Cost of Owning a Dog
Owning a dog involves time and money for every family. From supplies, to health care, to regular monthly expenses, you should have the whole picture in mind when you and your family make this decision. And rest assured, the reward you receive in return is priceless.
When preparing for a new member of the family, costs can vary from place to place and from person to person. Some people might want all the latest gadgets and conveniences. Others just want the basics.
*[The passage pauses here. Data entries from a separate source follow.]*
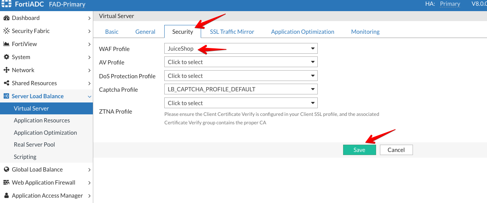Save the virtual server settings
The image size is (487, 203).
point(359,150)
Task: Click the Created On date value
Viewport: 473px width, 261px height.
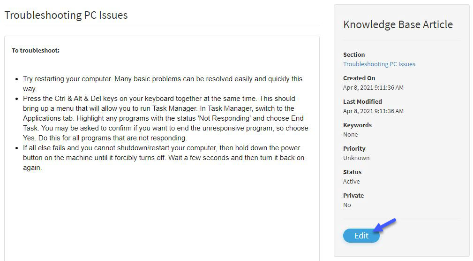Action: (373, 88)
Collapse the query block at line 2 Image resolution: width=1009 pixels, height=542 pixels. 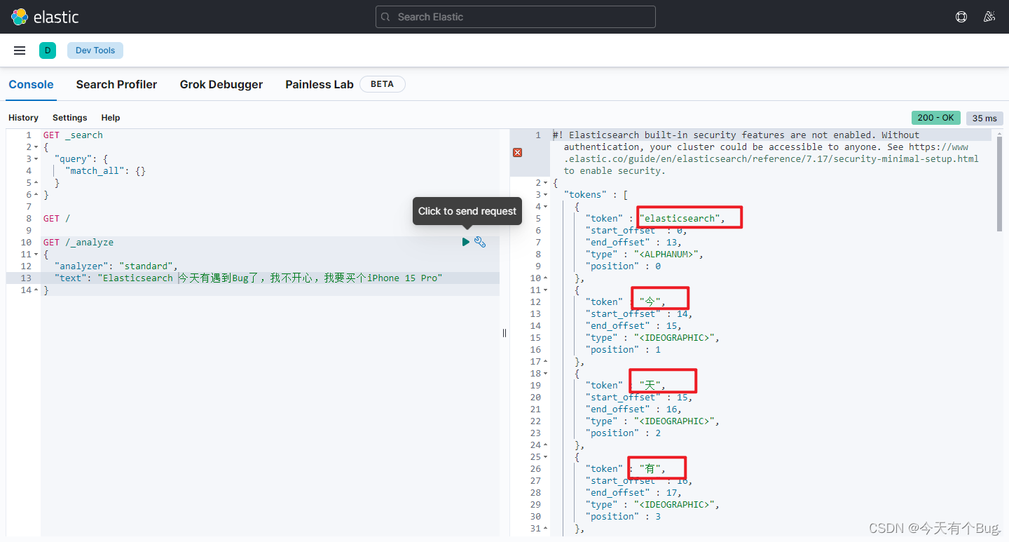click(x=36, y=147)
The following is a list of costs to keep in mind:
• The cost of the actual dog, which will vary depending on where you obtain him (breeder, pet store, shelter, etc.)
• Vaccinations and first veterinary visit
• Spaying or neutering, if not done already
• Everyday supplies, such as a collar and leash, food and water bowls (stainless steel or ceramic are best because bacteria can thrive on plastic bowls), a dog bed or blanket and crate
• Grooming and cleaning supplies, including a brush, nail clippers, shampoo, waste bags for walking, etc.
• Dog Food, like Purina® Puppy Chow® brand puppy food or Purina® Dog Chow® brand dog food
• Chew toys appropriate for your dog's age and size
• Dog tags and training classes
• Every month, you will need to budget for food. Obviously, large dogs eat a lot of food. Plan accordingly.
• Veterinary visits. Puppies may need up to 6 or more visits their first year. Ask your veterinarian for an estimate of costs.
• Adult dogs should have an annual checkup unless your veterinarian suggests additional visits.
• Emergency cash. Like people, dogs can have accidents and illnesses that may require unplanned trips to the veterinarian or hospital.
• Vaccination boosters and heartworm checks are needed on a regular basis.
• Heartworm prevention and flea & tick prevention is needed in most areas year round.
Other Possible Expenses
Depending on where you live, you may consider the following:
• Outside kennel
• Dog house
• Doggie door
• Gates, to block off certain rooms or staircases indoors
• Anti-chew spray
With a little research, you and your family could be able to find a way to make these expenses fit your budget. And once you have done your planning, before getting your dog, you’ll have more time to enjoy with the newest member of your family.